(SOURCE INFORMATION)
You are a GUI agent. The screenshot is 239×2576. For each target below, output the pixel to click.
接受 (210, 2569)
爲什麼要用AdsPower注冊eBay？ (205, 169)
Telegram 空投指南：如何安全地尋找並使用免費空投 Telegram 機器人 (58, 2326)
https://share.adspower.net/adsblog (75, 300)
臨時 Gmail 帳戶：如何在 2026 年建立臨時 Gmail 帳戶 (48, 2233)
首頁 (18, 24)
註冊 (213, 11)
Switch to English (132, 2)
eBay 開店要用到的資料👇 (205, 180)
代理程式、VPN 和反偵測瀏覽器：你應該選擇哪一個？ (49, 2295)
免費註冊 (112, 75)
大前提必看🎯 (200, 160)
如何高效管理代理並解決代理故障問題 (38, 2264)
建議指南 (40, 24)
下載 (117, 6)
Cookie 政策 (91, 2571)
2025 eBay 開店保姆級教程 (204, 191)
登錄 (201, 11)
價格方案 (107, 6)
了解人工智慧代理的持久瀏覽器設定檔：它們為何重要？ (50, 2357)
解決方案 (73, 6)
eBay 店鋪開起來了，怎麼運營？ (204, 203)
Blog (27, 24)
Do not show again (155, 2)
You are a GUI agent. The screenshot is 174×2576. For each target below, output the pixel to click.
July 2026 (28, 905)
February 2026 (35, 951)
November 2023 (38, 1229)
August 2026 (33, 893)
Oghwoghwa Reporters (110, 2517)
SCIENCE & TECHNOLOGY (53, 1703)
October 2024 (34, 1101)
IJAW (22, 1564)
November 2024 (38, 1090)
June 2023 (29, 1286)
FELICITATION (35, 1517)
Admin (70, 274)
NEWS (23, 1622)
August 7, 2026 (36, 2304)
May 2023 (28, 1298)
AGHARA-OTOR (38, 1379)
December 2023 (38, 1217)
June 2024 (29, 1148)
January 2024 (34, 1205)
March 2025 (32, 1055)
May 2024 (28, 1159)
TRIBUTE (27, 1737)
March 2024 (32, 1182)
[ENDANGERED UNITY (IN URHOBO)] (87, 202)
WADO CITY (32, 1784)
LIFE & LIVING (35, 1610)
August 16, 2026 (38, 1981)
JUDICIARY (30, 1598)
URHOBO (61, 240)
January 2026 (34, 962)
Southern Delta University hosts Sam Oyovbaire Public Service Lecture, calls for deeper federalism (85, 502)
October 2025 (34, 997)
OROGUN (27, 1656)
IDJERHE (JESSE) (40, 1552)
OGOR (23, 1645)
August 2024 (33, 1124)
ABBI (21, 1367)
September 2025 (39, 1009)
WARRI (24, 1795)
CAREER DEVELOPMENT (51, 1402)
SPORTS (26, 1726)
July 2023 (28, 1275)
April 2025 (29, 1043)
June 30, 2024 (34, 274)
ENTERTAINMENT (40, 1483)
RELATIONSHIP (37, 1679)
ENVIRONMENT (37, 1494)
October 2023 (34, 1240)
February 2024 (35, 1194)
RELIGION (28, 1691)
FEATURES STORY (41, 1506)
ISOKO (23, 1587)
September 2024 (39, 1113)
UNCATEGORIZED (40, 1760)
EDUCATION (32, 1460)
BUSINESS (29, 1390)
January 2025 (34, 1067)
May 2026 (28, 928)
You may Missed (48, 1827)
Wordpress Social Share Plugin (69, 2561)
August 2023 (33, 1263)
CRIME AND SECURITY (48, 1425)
(End SOURCE INFORMATION)
-- TASK PROMPT --
Your answer must consist solely of the lines above between the line holding "大前提必看🎯 (200, 160)" and the line holding "You may Missed (48, 1827)", inclusive, copied exactly.

-- EXERCISE SOLUTION --
大前提必看🎯 (200, 160)
如何高效管理代理並解決代理故障問題 (38, 2264)
建議指南 (40, 24)
下載 (117, 6)
Cookie 政策 (91, 2571)
2025 eBay 開店保姆級教程 (204, 191)
登錄 (201, 11)
價格方案 (107, 6)
了解人工智慧代理的持久瀏覽器設定檔：它們為何重要？ (50, 2357)
解決方案 (73, 6)
eBay 店鋪開起來了，怎麼運營？ (204, 203)
Blog (27, 24)
Do not show again (155, 2)
You are a GUI agent. The screenshot is 174×2576. For each target below, output the pixel to click.
July 2026 (28, 905)
February 2026 (35, 951)
November 2023 (38, 1229)
August 2026 (33, 893)
Oghwoghwa Reporters (110, 2517)
SCIENCE & TECHNOLOGY (53, 1703)
October 2024 (34, 1101)
IJAW (22, 1564)
November 2024 (38, 1090)
June 2023 (29, 1286)
FELICITATION (35, 1517)
Admin (70, 274)
NEWS (23, 1622)
August 7, 2026 (36, 2304)
May 2023 (28, 1298)
AGHARA-OTOR (38, 1379)
December 2023 (38, 1217)
June 2024 (29, 1148)
January 2024 (34, 1205)
March 2025 (32, 1055)
May 2024 (28, 1159)
TRIBUTE (27, 1737)
March 2024 (32, 1182)
[ENDANGERED UNITY (IN URHOBO)] (87, 202)
WADO CITY (32, 1784)
LIFE & LIVING (35, 1610)
August 16, 2026 (38, 1981)
JUDICIARY (30, 1598)
URHOBO (61, 240)
January 2026 (34, 962)
Southern Delta University hosts Sam Oyovbaire Public Service Lecture, calls for deeper federalism (85, 502)
October 2025 (34, 997)
OROGUN (27, 1656)
IDJERHE (JESSE) (40, 1552)
OGOR (23, 1645)
August 2024 (33, 1124)
ABBI (21, 1367)
September 2025 (39, 1009)
WARRI (24, 1795)
CAREER DEVELOPMENT (51, 1402)
SPORTS (26, 1726)
July 2023 (28, 1275)
April 2025 (29, 1043)
June 30, 2024 (34, 274)
ENTERTAINMENT (40, 1483)
RELATIONSHIP (37, 1679)
ENVIRONMENT (37, 1494)
October 2023 (34, 1240)
February 2024 (35, 1194)
RELIGION (28, 1691)
FEATURES STORY (41, 1506)
ISOKO (23, 1587)
September 2024 (39, 1113)
UNCATEGORIZED (40, 1760)
EDUCATION (32, 1460)
BUSINESS (29, 1390)
January 2025 (34, 1067)
May 2026 (28, 928)
You may Missed (48, 1827)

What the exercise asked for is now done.